The next day all of us women dressed in long skirts and shirts and brought our scarf’s with us to the Mosque. The men in our group joined other men at the outdoor portion of the mosque prayer area and the women were taken upstairs to a separate room. We sat in the corner and observed as women came in from different walks of life to worship. We could see what was going on in the male service with a television and heard the sermon and saw it through the same television. We spoke to some women but not many while we were there. We came back and discussed our experiences and the differences in our experiences based on gender as well. We then had a time of discussion about health from a nurse of a local schools who is Australian.

The next day we did a scavenger hunt around the neighborhood with a group of 4 of us and got a chance to eat street sandwiches and navigate traffic and other things. We did a lot of paperwork in the afternoon but then went on a Felukka (open and lite boat) on the Nile and had dinner at night. Then we went to the Khan a Khalilil one of the oldest open air markets/souqs in the world. We visited several very famous mosques there-which I can write more about later and had Turkish coffee in a restaurant there. All the girls had henna done on one of their hands also. We then looked through both the tourist and local market that night- I know I will return again soon.
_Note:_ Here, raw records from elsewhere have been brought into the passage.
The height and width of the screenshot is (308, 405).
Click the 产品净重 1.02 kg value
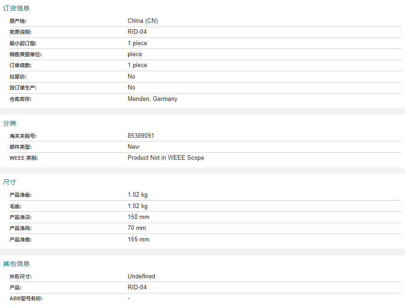coord(138,195)
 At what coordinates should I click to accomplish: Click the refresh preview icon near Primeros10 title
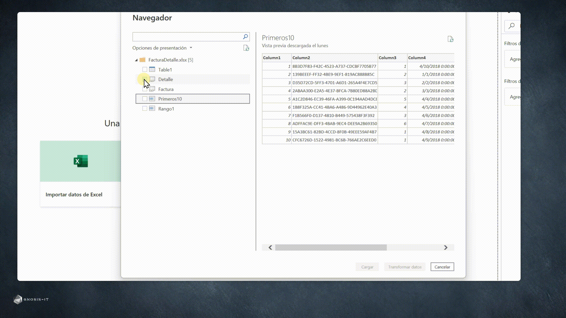(450, 39)
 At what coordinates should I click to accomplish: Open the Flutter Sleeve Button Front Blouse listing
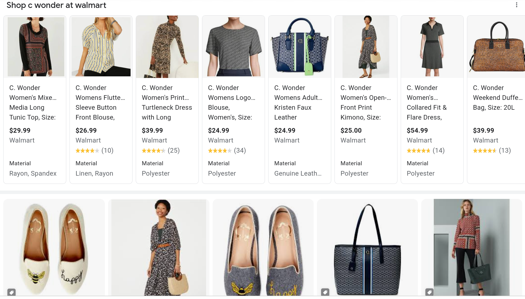click(x=100, y=102)
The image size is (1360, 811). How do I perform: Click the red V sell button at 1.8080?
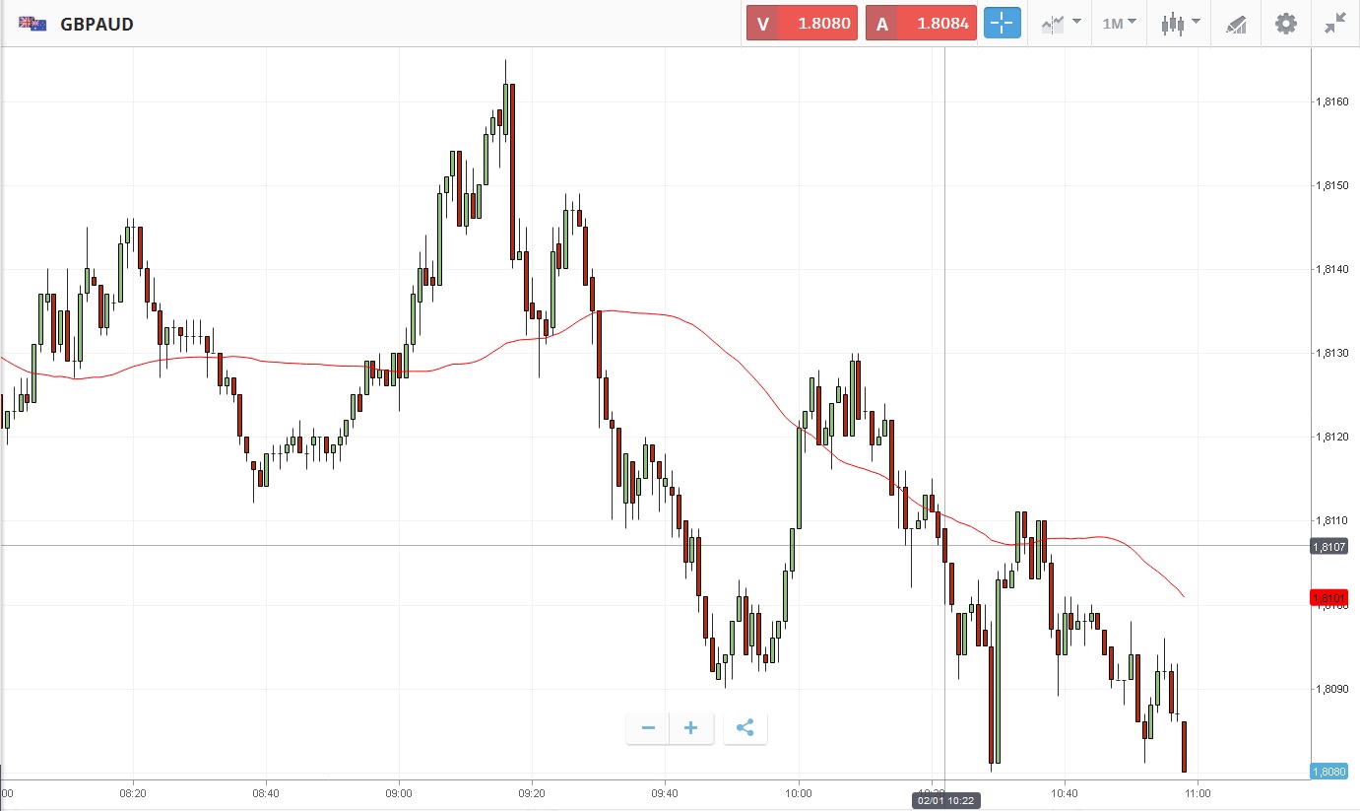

The next day we went to the government building to get our visas then were sent out to explore the Metro system in groups. We had some great adventures picking random stops on the metro line. That night we were split into groups for dinner with the staff and I had dinner with Dena our assistant director. She took us to a Lebanese restaurant then we went to her apartment for dessert and coffee. It was good to get small group time and to spend time with her at her place which is near the Villa.

Today we went to Garbage City which is mostly run by the Christian minority who uses the garbage to feed pigs which Muslims do not raise. We visited the churches built into the rocks there which are world famous and I will give more information on later. The church there has old and long traditions which I hope to share later. We visited the sisters of charity there established by Mother Teresa’s order who works with orphans, elderly , and the severely handicapped. We also visited an organization that gives jobs to the local women by providing them with skills and looms to make rugs, purses, and paperproducts, quilts and other things. We bought some things to support their work. I will have more about this later with pictures soon.

And that was my orientation week in a very fast nutshell-saw much and did much.

This next week will start classes.





Saturday, January 9, 2010

The beginning of the Adventure

So here it is everyone: The Blog I kept promising I would create before my next adventure.

As most (if not all) of you know I am headed to Cairo Egypt in a mere 3 days! I will be staying there for four months for my last semester of college with the Council for Christian College and Universities (CCCU) in the Middle East Studies Program (MESP). I will be traveling for the first 24 hours or so with the rest of the students from Washington DC. Then we will head to our school/program center. I will be spending the rest of the week in orientation trying to adjust to the time change and culture shock/changes. Classes will begin the following week. I will be studying Egyptian Arabic, Middle Eastern culture, Islam, and many other topics. I will be participating in cultural electives and local touring (yes that means the pyramids). I also will have the opportunity to travel to neighboring Middle Eastern countries including Turkey and possibly Syria, Lebanon, and Israel all depending on what is safe for us at the time. I do not have regular/daily access to the internet. But I will try to keep everyone updated on my adventures and post pictures as I explore and travel. I do not know yet, but I may have restrictions on what I can or cannot post or share about. For those things you will just have to be patient to hear or see them until I get back. I want to thank everyone who has helped encourage and pray for me as I applied and waited to get into this program. I am finally there and am excited to share it with you all!

Next blog I will be writing from Cairo Egypt.